Algo gracioso sucedió mientras San Francisco estaba en medio de sus “guerras de scooter”: la ciudad se convirtió en una nota al margen.

La prohibición temporal de San Francisco de los vehículos de dos ruedas eléctricos compartidos que aparecieron en las calles y las aceras durante la noche de esta primavera comenzó el 4 de junio. Continuará indefinidamente hasta que se otorguen permisos urbanos a hasta cinco empresas de un total de 12 solicitantes. (Ese proceso fue supuesto para concluir a fines de junio, pero a partir de la hora de publicación, no se habían emitido permisos, y no existía un cronograma para el momento en que podrían estarlo. “Tienen una especie de código de silencio”, dijo un oficial de la compañía de scooters sobre los reguladores de la ciudad.

Mientras tanto, los scooters se extienden mucho más allá del Área de la Bahía.
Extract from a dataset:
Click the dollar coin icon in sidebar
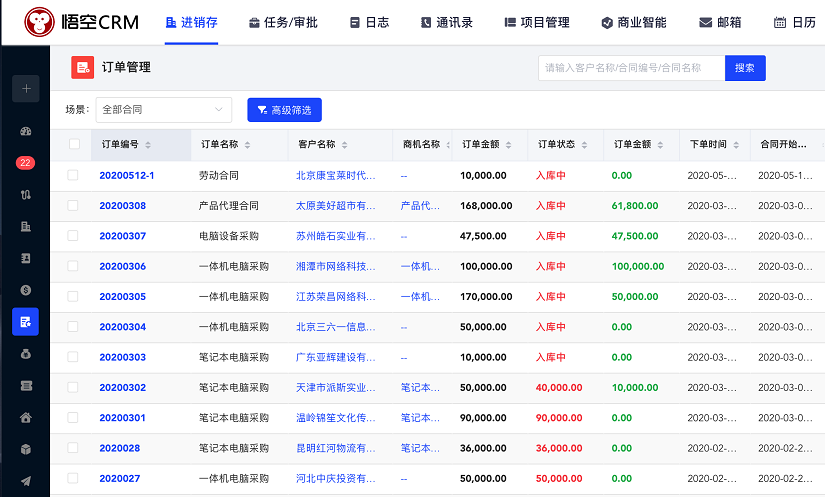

En los meses transcurridos desde su primera aparición en una ciudad estadounidense en marzo, sin amarre rentable scooters eléctricos han aparecido en Austin, Miami, Nueva Orleans, Salt Lake City, Indianápolis, y más de 20 otras ciudades de varios tamaños, densidades y niveles actuales de dependencia de los automóviles privados. Tampoco son solo los EE. UU .: el 21 de mayo, Moscú anunció que también estaba implementando scooters compartidos con el lanzamiento sancionado oficialmente de “Delismokat” (literalmente: “Sharescooter”). Otras ciudades europeas que permitirán el alquiler de scooters son Barcelona, ​​París, Zurich y Berlín.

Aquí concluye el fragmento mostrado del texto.